Niczego lepszego od kdevelop jak dotąd nie znalazłem.

Pozdr. Rav

----------

## vArDo

 *Pepek wrote:*   

> 
> 
> - możliwość wybierania komponentów graficznych z listy gotowców dostępnych w danym toolkicie GUI (np. dla GTK, a jeszcze lepiej dla GTK2)
> 
> 

 

Nie za bardzo rozumiem o co tutaj ci chodzi, czy chodzi ci o wklejanie samego kodu (GUI w kodzie), tak jak sie uzupelnia np HTML znacznikami i sobie tylko uzupelniasz, czy chodzi, np. o cos takiego jak Delphi.

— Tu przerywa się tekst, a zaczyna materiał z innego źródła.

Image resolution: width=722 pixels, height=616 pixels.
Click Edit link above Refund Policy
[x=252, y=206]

Jesli o to pierwsze to moze i cos takiego jest, jesli o to drugie to jedynym rozwiazaniem, ktore chyba jest stadardem w takim tworzeniu aplikacji GTK+ jest Glade, ale nie jest z niczym zintegrowany za bardzo ;/

Jesli chcesz juz takie srodowisko to KDevelop jest zdecydowanie najlepszy (ew. + QtDesigner, jesli ci nie zalezy zeby to bylo GTK+).

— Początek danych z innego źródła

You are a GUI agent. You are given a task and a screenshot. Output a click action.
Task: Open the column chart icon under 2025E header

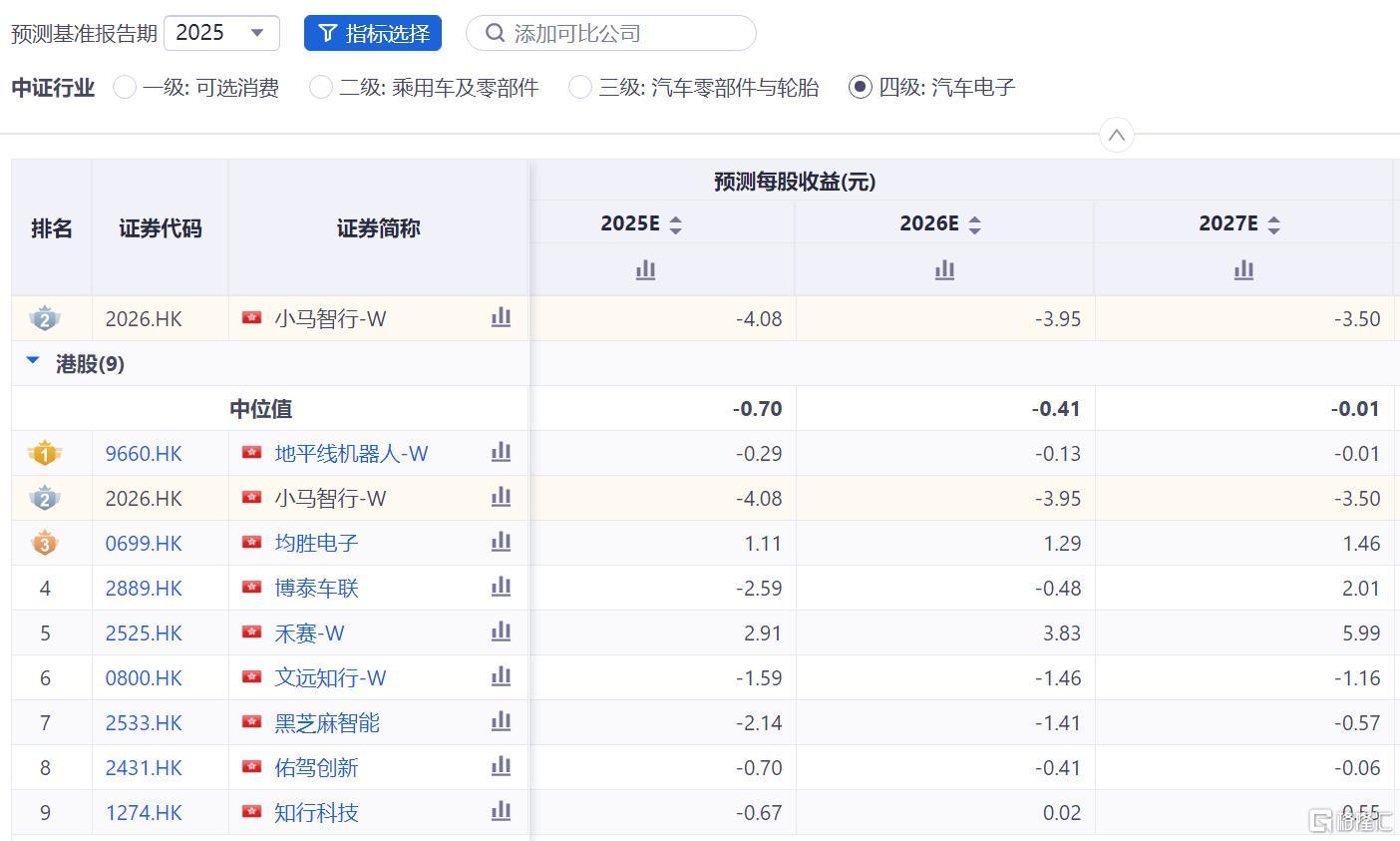(x=645, y=269)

Ale moim zdaniem vim wymiata.

Pozdrawiam

vArDo

----------

## psycepa

no ja kiedys mialem jeszcze cos takeigo co sie nazywalo

BorlandX ale juz nawet nie pamietam jak to wygladalo, wiem ze mialem z tym siakies problemy, ale moze tobie sie uda :), sciagnac to mozna na stroniue borlanda, 

ja mimo wszystko pisze pod kdevelop, IMHO, idealne IDE:)

----------

## nelchael

 *Pepek wrote:*   

> Jakie byście polecili mi IDE na Linuksa spełniające Moje Wymagania (TM) ?  Wymagania te to :
> 
> - zintegrowany debuger (może być nakładką na gdb) z możliwością wykonywania krokowego programów w trybach Stape Over (Przekraczania) i Trace Into (Wkraczania) umożliwiający również dodawanie zmiennych do listy zmiennych obserwowanych (Watch List)

 

Kdbg

 *Pepek wrote:*   

> - edytor z kolorowaniem składni, dopełnianiem kodu, podpowiadaniem typów argumentów danej funkcji, itp.

 

SciTE, gVim

 *Pepek wrote:*   

> - możliwość wybrania na początku pracy jaki typ programu chcę pisać (C/C++/inne), konsolowy, GTK, itp.

 

A tego to nigdy nie rozumialem - program bedzie taki jak go napiszesz, nie taki jaki kreatorek na poczatku uruchomisz.

 *Pepek wrote:*   

> - możliwość łatwego generowania plików *.po (*.pot) dla programów wielojęzycznych

 

Bite me

 *Pepek wrote:*   

> - możliwość wybierania komponentów graficznych z listy gotowców dostępnych w danym toolkicie GUI (np. dla GTK, a jeszcze lepiej dla GTK2)

 

Glade, QTDesigner, FLUI, wxBuilder

 *Pepek wrote:*   

> - możliwość automatycznego robienia całego "shitu" configure, make, itp.

 

Nie jest to konieczne (patrz moja strona i configure-ng2)

 *Pepek wrote:*   

> - gadający po Polsku (niekonieczne, mile widziany dodatek)

 

SciTE, gVim - wszystko po polsku  :Smile: 

 *Pepek wrote:*   

> - nie wymagający GNOME (KDE może być, GNOME ostatecznie też, ale tylko "z braku laku"  )

 

SciTE, gVim  :Wink: 

 *Pepek wrote:*   

> Skromne wymagania, nie ? 

 

Małe  :Razz: 

----------

## quat

ja uwazam jak wiekszosc dotychczasowych postujacych kdevelop (chociaz mialem stycznosc troszke z anjuta i nie narzekam).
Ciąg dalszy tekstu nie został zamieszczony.